* **Exercise goal**
Take the records below and set them down exactly, so that every line matches the original.
### Task input ###
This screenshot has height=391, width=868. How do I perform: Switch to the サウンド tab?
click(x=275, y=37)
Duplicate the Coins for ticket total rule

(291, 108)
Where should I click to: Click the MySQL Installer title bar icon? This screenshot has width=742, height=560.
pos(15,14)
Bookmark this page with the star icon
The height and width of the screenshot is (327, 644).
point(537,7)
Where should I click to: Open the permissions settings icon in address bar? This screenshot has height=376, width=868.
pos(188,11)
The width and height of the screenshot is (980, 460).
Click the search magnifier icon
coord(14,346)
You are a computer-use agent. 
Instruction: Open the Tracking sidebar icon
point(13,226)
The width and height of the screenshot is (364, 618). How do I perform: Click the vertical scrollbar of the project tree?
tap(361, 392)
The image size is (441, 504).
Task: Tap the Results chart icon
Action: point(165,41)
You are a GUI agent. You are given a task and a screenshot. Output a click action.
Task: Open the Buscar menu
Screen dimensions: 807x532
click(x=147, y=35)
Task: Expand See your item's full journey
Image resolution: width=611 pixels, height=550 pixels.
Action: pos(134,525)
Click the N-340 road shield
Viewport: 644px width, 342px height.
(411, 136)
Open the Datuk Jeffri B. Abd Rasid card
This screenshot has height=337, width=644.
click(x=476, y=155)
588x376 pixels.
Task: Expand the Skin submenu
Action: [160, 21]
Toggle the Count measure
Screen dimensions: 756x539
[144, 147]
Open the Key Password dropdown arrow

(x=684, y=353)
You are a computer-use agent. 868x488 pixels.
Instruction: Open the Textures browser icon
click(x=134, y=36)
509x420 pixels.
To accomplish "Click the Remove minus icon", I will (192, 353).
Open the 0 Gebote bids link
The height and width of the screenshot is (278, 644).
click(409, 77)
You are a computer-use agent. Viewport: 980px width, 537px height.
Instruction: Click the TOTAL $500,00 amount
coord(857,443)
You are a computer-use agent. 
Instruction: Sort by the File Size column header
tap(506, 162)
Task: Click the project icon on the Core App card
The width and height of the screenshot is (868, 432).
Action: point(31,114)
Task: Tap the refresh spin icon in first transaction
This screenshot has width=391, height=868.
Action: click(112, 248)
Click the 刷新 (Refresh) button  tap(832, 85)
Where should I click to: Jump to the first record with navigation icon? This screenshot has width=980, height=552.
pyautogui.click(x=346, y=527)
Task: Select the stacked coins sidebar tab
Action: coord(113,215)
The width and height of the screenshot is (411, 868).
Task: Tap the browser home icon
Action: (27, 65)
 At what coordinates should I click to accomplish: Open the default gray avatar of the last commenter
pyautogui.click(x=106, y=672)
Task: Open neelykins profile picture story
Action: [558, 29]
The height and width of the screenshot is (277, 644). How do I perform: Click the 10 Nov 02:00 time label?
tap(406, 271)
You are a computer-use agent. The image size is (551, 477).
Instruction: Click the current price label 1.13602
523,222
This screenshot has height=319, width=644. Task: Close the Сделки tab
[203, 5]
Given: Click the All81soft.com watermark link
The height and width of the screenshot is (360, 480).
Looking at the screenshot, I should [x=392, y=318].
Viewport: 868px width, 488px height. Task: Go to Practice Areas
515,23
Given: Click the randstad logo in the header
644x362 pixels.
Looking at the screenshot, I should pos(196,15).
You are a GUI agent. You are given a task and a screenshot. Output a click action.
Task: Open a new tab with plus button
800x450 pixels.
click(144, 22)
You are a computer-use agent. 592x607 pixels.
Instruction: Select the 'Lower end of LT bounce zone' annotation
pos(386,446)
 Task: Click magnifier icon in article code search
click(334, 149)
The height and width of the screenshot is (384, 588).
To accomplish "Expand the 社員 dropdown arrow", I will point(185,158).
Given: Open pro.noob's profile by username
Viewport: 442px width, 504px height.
###
* **Written answer**
This screenshot has height=391, width=868. How do I perform: Switch to the サウンド tab?
click(x=275, y=37)
Duplicate the Coins for ticket total rule

(291, 108)
Where should I click to: Click the MySQL Installer title bar icon? This screenshot has width=742, height=560.
pos(15,14)
Bookmark this page with the star icon
The height and width of the screenshot is (327, 644).
point(537,7)
Where should I click to: Open the permissions settings icon in address bar? This screenshot has height=376, width=868.
pos(188,11)
The width and height of the screenshot is (980, 460).
Click the search magnifier icon
coord(14,346)
You are a computer-use agent. 
Instruction: Open the Tracking sidebar icon
point(13,226)
The width and height of the screenshot is (364, 618). How do I perform: Click the vertical scrollbar of the project tree?
tap(361, 392)
The image size is (441, 504).
Task: Tap the Results chart icon
Action: point(165,41)
You are a GUI agent. You are given a task and a screenshot. Output a click action.
Task: Open the Buscar menu
Screen dimensions: 807x532
click(x=147, y=35)
Task: Expand See your item's full journey
Image resolution: width=611 pixels, height=550 pixels.
Action: pos(134,525)
Click the N-340 road shield
Viewport: 644px width, 342px height.
(411, 136)
Open the Datuk Jeffri B. Abd Rasid card
This screenshot has height=337, width=644.
click(x=476, y=155)
588x376 pixels.
Task: Expand the Skin submenu
Action: [160, 21]
Toggle the Count measure
Screen dimensions: 756x539
[144, 147]
Open the Key Password dropdown arrow

(x=684, y=353)
You are a computer-use agent. 868x488 pixels.
Instruction: Open the Textures browser icon
click(x=134, y=36)
509x420 pixels.
To accomplish "Click the Remove minus icon", I will (192, 353).
Open the 0 Gebote bids link
The height and width of the screenshot is (278, 644).
click(409, 77)
You are a computer-use agent. Viewport: 980px width, 537px height.
Instruction: Click the TOTAL $500,00 amount
coord(857,443)
You are a computer-use agent. 
Instruction: Sort by the File Size column header
tap(506, 162)
Task: Click the project icon on the Core App card
The width and height of the screenshot is (868, 432).
Action: point(31,114)
Task: Tap the refresh spin icon in first transaction
This screenshot has width=391, height=868.
Action: click(112, 248)
Click the 刷新 (Refresh) button  tap(832, 85)
Where should I click to: Jump to the first record with navigation icon? This screenshot has width=980, height=552.
pyautogui.click(x=346, y=527)
Task: Select the stacked coins sidebar tab
Action: coord(113,215)
The width and height of the screenshot is (411, 868).
Task: Tap the browser home icon
Action: (27, 65)
 At what coordinates should I click to accomplish: Open the default gray avatar of the last commenter
pyautogui.click(x=106, y=672)
Task: Open neelykins profile picture story
Action: [558, 29]
The height and width of the screenshot is (277, 644). How do I perform: Click the 10 Nov 02:00 time label?
tap(406, 271)
You are a computer-use agent. The image size is (551, 477).
Instruction: Click the current price label 1.13602
523,222
This screenshot has height=319, width=644. Task: Close the Сделки tab
[203, 5]
Given: Click the All81soft.com watermark link
The height and width of the screenshot is (360, 480).
Looking at the screenshot, I should [x=392, y=318].
Viewport: 868px width, 488px height. Task: Go to Practice Areas
515,23
Given: Click the randstad logo in the header
644x362 pixels.
Looking at the screenshot, I should pos(196,15).
You are a GUI agent. You are given a task and a screenshot. Output a click action.
Task: Open a new tab with plus button
800x450 pixels.
click(144, 22)
You are a computer-use agent. 592x607 pixels.
Instruction: Select the 'Lower end of LT bounce zone' annotation
pos(386,446)
 Task: Click magnifier icon in article code search
click(334, 149)
The height and width of the screenshot is (384, 588).
To accomplish "Expand the 社員 dropdown arrow", I will point(185,158).
Given: Open pro.noob's profile by username
Viewport: 442px width, 504px height.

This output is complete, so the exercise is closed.